Round and Round


One of the things I like about photographing the details of a subject is that you can separate it from the reality of what and where it is. This can give you more freedom with your composition, as you are not tied to the exact appearance of something, such as its orientation. When photographing a leaf or a flower I may adjust the angle of the camera for a better flow of the lines in the composition. While this changes the angle of a stem or leaf edge, if it's a tight enough shot there's no reference to the angle of the surrounding leaves, stems and flowers. Therefore there is no visual reference to indicate something is askew. Of course it all depends on the subject. If there are flowers hanging off a stem and you adjust the angle of the image too severely then the viewer will know that something is "off" with the angle of the flowers. In these cases adjustments should be minimal. On the other hand if there are no such revealing visual details, creative freedom abounds.

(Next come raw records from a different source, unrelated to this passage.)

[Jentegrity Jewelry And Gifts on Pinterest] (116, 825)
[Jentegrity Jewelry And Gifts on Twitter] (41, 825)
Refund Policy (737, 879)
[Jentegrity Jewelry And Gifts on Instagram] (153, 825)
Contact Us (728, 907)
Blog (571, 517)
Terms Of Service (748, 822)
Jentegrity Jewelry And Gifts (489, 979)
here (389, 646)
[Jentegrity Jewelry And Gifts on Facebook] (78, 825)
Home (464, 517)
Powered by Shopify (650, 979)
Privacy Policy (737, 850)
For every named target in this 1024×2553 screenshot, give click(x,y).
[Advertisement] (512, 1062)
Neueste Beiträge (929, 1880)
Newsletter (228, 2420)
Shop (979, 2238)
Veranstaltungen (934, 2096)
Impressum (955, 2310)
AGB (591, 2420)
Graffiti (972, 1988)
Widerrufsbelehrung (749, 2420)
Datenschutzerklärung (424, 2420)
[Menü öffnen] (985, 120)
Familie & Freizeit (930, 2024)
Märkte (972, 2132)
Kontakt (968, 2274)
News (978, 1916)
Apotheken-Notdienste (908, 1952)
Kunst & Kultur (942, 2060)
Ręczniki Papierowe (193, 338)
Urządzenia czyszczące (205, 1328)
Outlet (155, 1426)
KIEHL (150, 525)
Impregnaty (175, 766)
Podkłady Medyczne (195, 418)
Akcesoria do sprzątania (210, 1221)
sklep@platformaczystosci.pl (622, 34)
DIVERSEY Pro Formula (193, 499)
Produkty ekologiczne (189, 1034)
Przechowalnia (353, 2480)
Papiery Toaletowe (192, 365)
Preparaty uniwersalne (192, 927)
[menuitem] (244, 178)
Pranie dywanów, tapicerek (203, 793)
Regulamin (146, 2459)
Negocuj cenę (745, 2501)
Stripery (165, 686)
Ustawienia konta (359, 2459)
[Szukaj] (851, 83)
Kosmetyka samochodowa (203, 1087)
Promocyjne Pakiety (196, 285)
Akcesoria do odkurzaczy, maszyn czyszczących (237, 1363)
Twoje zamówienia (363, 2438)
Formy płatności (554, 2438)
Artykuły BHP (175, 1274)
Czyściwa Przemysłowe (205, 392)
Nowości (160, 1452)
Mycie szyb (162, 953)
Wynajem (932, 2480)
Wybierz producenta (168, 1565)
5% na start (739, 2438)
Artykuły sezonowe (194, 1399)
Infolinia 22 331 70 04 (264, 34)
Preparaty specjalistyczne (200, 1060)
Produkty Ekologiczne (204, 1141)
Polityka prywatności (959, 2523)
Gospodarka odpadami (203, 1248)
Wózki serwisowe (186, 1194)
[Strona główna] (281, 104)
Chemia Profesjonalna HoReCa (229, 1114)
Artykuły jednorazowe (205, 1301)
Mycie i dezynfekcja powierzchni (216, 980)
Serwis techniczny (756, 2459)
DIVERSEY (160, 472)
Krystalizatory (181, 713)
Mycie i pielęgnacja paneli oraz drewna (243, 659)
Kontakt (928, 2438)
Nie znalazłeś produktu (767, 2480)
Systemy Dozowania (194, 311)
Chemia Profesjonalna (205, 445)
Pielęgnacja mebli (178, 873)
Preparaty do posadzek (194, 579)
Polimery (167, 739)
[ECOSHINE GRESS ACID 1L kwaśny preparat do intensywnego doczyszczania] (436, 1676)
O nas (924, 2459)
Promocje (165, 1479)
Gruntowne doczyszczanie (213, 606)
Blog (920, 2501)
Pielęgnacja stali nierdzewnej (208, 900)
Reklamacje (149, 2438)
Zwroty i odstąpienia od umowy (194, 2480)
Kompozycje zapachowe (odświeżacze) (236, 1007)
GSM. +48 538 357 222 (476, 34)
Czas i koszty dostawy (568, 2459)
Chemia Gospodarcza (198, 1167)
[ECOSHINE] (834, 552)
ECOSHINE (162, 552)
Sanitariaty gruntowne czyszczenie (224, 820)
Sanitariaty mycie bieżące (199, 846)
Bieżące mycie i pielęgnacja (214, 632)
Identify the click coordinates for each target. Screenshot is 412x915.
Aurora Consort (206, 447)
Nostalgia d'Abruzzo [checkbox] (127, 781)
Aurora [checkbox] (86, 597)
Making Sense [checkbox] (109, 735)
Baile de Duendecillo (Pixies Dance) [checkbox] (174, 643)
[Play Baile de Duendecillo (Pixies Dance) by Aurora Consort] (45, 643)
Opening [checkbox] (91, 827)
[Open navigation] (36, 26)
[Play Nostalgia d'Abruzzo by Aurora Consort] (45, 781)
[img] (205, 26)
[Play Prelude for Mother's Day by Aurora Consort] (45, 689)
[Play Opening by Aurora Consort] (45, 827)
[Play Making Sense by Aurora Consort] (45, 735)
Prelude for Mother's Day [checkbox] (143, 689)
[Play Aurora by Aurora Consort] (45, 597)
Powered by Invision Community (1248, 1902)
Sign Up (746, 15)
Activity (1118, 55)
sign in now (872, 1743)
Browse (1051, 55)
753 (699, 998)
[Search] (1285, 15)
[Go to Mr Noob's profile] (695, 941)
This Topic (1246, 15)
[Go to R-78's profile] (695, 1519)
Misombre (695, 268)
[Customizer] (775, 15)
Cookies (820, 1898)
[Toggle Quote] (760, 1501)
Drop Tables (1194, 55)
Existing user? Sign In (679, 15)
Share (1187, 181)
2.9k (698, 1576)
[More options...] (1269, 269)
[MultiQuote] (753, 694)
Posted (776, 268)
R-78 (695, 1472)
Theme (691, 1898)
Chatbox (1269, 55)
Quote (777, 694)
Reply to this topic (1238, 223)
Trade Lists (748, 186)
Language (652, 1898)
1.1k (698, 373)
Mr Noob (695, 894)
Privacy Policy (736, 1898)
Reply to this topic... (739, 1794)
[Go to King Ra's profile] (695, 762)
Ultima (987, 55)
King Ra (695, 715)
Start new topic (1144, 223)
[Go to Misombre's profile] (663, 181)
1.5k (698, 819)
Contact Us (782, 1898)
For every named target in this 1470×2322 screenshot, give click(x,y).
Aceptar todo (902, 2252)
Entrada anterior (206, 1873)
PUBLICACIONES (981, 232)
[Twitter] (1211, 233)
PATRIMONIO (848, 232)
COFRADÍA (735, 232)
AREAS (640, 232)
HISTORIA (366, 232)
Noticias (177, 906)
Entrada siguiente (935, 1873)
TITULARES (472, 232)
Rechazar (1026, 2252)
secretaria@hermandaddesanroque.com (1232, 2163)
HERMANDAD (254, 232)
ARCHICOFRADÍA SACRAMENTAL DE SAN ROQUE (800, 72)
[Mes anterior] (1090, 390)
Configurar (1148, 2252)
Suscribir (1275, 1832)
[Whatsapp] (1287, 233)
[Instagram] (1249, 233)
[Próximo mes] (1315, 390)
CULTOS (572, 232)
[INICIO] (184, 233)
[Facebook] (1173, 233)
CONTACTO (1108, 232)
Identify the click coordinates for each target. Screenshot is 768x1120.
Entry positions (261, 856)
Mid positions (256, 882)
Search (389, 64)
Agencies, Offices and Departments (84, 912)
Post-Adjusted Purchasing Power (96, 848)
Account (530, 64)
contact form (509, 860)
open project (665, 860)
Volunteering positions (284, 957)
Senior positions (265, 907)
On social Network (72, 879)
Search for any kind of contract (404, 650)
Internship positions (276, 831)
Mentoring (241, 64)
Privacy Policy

When I have an image that displays as fully abstract I will rotate it as part of my editing process. I check out all four orientations and see how they strike me. The great thing about this approach is it's not limited to a particular type of subject. The image above is an arrangement of glass pieces in the wall of a church. With this tight of a shot we lose connection to which way is up or down.

Now let's explore the variations. Take a look at the other three orientations of the image. Notice how the eye moves differently through each image. Compare the flow, structure and balance of the shapes and colors. Notice that in all images the red rectangle in the corner draws the most attention. Do you have a favorite orientation?